** TASK MATERIAL follows **

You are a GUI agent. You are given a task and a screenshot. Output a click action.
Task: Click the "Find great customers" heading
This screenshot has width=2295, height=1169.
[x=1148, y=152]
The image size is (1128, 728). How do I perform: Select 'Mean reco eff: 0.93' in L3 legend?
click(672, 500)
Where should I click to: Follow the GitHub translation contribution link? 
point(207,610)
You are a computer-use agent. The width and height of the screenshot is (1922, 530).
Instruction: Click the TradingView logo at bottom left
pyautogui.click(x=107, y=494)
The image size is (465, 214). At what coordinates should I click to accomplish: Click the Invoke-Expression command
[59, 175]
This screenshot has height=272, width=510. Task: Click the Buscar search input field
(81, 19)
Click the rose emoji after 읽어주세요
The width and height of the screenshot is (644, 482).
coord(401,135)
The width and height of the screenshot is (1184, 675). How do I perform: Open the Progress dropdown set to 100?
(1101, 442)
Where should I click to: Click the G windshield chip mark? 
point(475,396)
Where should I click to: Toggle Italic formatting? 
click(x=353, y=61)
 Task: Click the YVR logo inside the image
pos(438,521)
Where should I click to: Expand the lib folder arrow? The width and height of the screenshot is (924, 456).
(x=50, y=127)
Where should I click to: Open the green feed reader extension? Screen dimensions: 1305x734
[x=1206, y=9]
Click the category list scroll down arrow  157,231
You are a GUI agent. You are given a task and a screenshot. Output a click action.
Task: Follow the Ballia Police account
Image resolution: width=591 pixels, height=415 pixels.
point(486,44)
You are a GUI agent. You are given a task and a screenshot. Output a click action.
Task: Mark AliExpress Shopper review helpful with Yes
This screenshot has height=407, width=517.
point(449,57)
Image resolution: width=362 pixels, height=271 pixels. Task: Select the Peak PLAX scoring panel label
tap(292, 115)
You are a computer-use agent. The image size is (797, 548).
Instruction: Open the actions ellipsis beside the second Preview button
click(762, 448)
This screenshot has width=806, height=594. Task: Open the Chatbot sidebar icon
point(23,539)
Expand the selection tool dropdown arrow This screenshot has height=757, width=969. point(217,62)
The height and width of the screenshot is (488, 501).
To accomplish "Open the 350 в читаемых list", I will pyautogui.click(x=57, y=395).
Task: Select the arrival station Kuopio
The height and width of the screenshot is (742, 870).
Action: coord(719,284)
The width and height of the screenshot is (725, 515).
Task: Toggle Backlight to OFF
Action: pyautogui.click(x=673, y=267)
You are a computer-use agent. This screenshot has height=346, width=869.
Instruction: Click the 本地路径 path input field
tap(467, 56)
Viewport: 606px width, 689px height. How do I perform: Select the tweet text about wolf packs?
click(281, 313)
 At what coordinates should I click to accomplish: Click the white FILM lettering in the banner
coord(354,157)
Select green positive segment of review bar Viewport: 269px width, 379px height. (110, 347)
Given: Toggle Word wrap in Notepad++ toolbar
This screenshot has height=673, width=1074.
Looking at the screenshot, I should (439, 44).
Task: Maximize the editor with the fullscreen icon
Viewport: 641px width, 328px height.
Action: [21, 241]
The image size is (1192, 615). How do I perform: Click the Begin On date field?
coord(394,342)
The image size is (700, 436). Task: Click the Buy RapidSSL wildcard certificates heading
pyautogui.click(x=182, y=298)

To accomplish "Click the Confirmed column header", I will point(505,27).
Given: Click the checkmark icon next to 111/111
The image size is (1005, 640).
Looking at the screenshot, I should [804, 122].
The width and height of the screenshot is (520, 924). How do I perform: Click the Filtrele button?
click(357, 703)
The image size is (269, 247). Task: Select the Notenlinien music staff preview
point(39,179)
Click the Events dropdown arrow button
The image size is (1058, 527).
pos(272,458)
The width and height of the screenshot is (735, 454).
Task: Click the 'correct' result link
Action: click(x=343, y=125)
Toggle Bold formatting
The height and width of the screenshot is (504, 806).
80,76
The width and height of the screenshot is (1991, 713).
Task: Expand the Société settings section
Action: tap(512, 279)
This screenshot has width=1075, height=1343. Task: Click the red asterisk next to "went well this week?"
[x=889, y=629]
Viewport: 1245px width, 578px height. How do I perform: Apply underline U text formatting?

** End of TASK MATERIAL **

THE TASK:
Give back the data exactly.

OUTPUT OF THE EXERCISE:
You are a GUI agent. You are given a task and a screenshot. Output a click action.
Task: Click the "Find great customers" heading
This screenshot has width=2295, height=1169.
[x=1148, y=152]
The image size is (1128, 728). How do I perform: Select 'Mean reco eff: 0.93' in L3 legend?
click(672, 500)
Where should I click to: Follow the GitHub translation contribution link? 
point(207,610)
You are a computer-use agent. The width and height of the screenshot is (1922, 530).
Instruction: Click the TradingView logo at bottom left
pyautogui.click(x=107, y=494)
The image size is (465, 214). At what coordinates should I click to accomplish: Click the Invoke-Expression command
[59, 175]
This screenshot has height=272, width=510. Task: Click the Buscar search input field
(81, 19)
Click the rose emoji after 읽어주세요
The width and height of the screenshot is (644, 482).
coord(401,135)
The width and height of the screenshot is (1184, 675). How do I perform: Open the Progress dropdown set to 100?
(1101, 442)
Where should I click to: Click the G windshield chip mark? 
point(475,396)
Where should I click to: Toggle Italic formatting? 
click(x=353, y=61)
 Task: Click the YVR logo inside the image
pos(438,521)
Where should I click to: Expand the lib folder arrow? The width and height of the screenshot is (924, 456).
(x=50, y=127)
Where should I click to: Open the green feed reader extension? Screen dimensions: 1305x734
[x=1206, y=9]
Click the category list scroll down arrow  157,231
You are a GUI agent. You are given a task and a screenshot. Output a click action.
Task: Follow the Ballia Police account
Image resolution: width=591 pixels, height=415 pixels.
point(486,44)
You are a GUI agent. You are given a task and a screenshot. Output a click action.
Task: Mark AliExpress Shopper review helpful with Yes
This screenshot has height=407, width=517.
point(449,57)
Image resolution: width=362 pixels, height=271 pixels. Task: Select the Peak PLAX scoring panel label
tap(292, 115)
You are a computer-use agent. The image size is (797, 548).
Instruction: Open the actions ellipsis beside the second Preview button
click(762, 448)
This screenshot has width=806, height=594. Task: Open the Chatbot sidebar icon
point(23,539)
Expand the selection tool dropdown arrow This screenshot has height=757, width=969. point(217,62)
The height and width of the screenshot is (488, 501).
To accomplish "Open the 350 в читаемых list", I will pyautogui.click(x=57, y=395).
Task: Select the arrival station Kuopio
The height and width of the screenshot is (742, 870).
Action: coord(719,284)
The width and height of the screenshot is (725, 515).
Task: Toggle Backlight to OFF
Action: pyautogui.click(x=673, y=267)
You are a computer-use agent. This screenshot has height=346, width=869.
Instruction: Click the 本地路径 path input field
tap(467, 56)
Viewport: 606px width, 689px height. How do I perform: Select the tweet text about wolf packs?
click(281, 313)
 At what coordinates should I click to accomplish: Click the white FILM lettering in the banner
coord(354,157)
Select green positive segment of review bar Viewport: 269px width, 379px height. (110, 347)
Given: Toggle Word wrap in Notepad++ toolbar
This screenshot has height=673, width=1074.
Looking at the screenshot, I should (439, 44).
Task: Maximize the editor with the fullscreen icon
Viewport: 641px width, 328px height.
Action: [21, 241]
The image size is (1192, 615). How do I perform: Click the Begin On date field?
coord(394,342)
The image size is (700, 436). Task: Click the Buy RapidSSL wildcard certificates heading
pyautogui.click(x=182, y=298)

To accomplish "Click the Confirmed column header", I will point(505,27).
Given: Click the checkmark icon next to 111/111
The image size is (1005, 640).
Looking at the screenshot, I should [804, 122].
The width and height of the screenshot is (520, 924). How do I perform: Click the Filtrele button?
click(357, 703)
The image size is (269, 247). Task: Select the Notenlinien music staff preview
point(39,179)
Click the Events dropdown arrow button
The image size is (1058, 527).
pos(272,458)
The width and height of the screenshot is (735, 454).
Task: Click the 'correct' result link
Action: click(x=343, y=125)
Toggle Bold formatting
The height and width of the screenshot is (504, 806).
80,76
The width and height of the screenshot is (1991, 713).
Task: Expand the Société settings section
Action: tap(512, 279)
This screenshot has width=1075, height=1343. Task: Click the red asterisk next to "went well this week?"
[x=889, y=629]
Viewport: 1245px width, 578px height. How do I perform: Apply underline U text formatting?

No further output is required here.